How much accuracy do you lose with higher rep sets?

The further a max reps set is from a true 1RM, the more the model has to extrapolate to provide an estimate. This extrapolation causes uncertainty in the 1RM estimates to compound. This is intuitive; predicting the weather a few hours from now isn’t impressive, but forecasting days or weeks in advance is much harder and carries a lot more uncertainty because of the added time for conditions to stray from your expectations.

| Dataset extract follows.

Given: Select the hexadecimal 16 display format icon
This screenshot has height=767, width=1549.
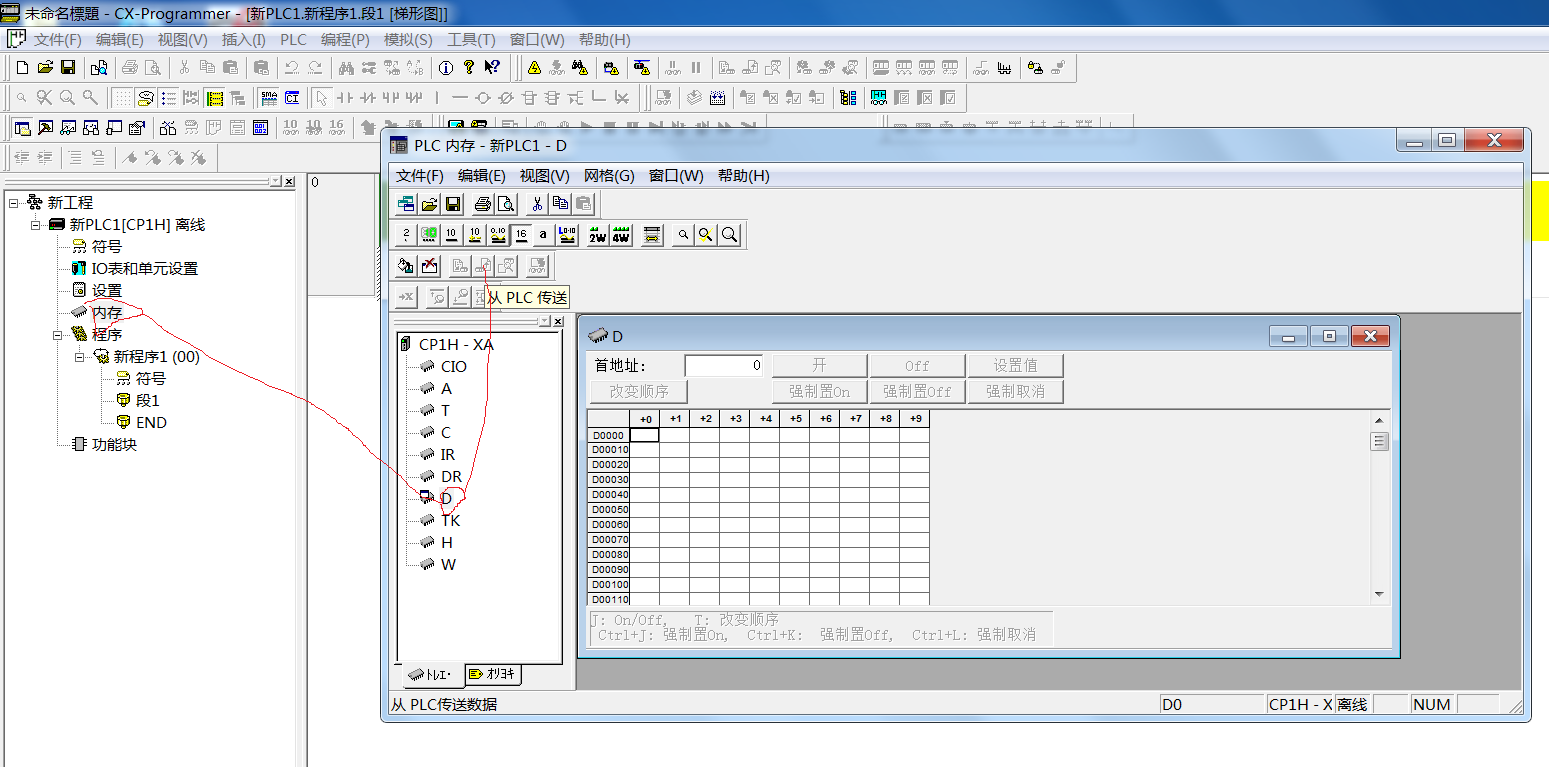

Same idea here. Heavy sets where only 2–5 reps are completed are more representative of what your 1RM actually is.

Code
set.seed(2534)

rep_count_plot_athlete <- 6

rep_count_plot_athlete_data <- train |>
  filter(athlete == rep_count_plot_athlete) |>
  mutate(
    rep_bin = case_when(
      reps <= 5 ~ "low",
      reps <= 10 ~ "mid",
      TRUE ~ "high"
    )
  ) |>
  group_by(rep_bin) |>
  slice_sample(n = 1) |>
  ungroup()

rep_count_plot_athlete_1RM <- rep_count_plot_athlete_data$orm[1]

rep_count_plot_data <- rep_count_plot_athlete_data |>
  pmap_dfr(\(reps, weight, ...) {
    estimate_1rm(
      modified_epley_model_fit,
      athlete_id = rep_count_plot_athlete,
      weight = weight,
      reps = reps
    ) |>
      mutate(scenario = paste0(reps, " reps @ ", round(weight, 0), units))
  }) |>
  mutate(scenario = fct_reorder(scenario, parse_number(scenario)))

scenario_levels <- levels(factor(rep_count_plot_data$scenario))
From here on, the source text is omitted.